**TASK TO CARRY OUT**
Every entry is to be returned exactly as it stands; the pictures are to be dropped.

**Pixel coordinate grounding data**
══════════════════════════════
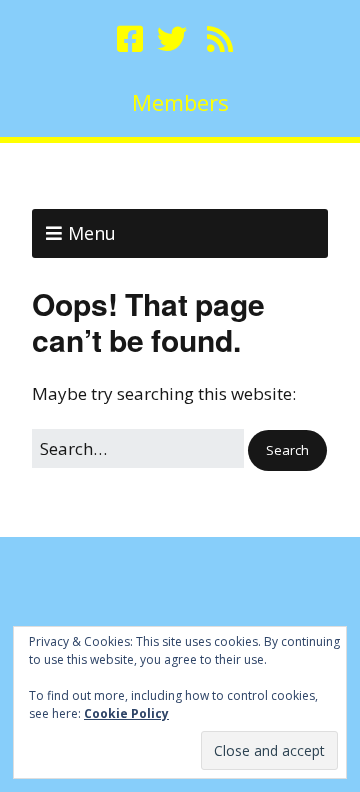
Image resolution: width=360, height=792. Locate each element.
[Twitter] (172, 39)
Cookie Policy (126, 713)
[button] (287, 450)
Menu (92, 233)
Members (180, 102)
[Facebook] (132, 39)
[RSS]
══════════════════════════════
**RESPONSE AREA**
Image resolution: width=360, height=792. Locate each element.
[Twitter] (172, 39)
Cookie Policy (126, 713)
[button] (287, 450)
Menu (92, 233)
Members (180, 102)
[Facebook] (132, 39)
[RSS]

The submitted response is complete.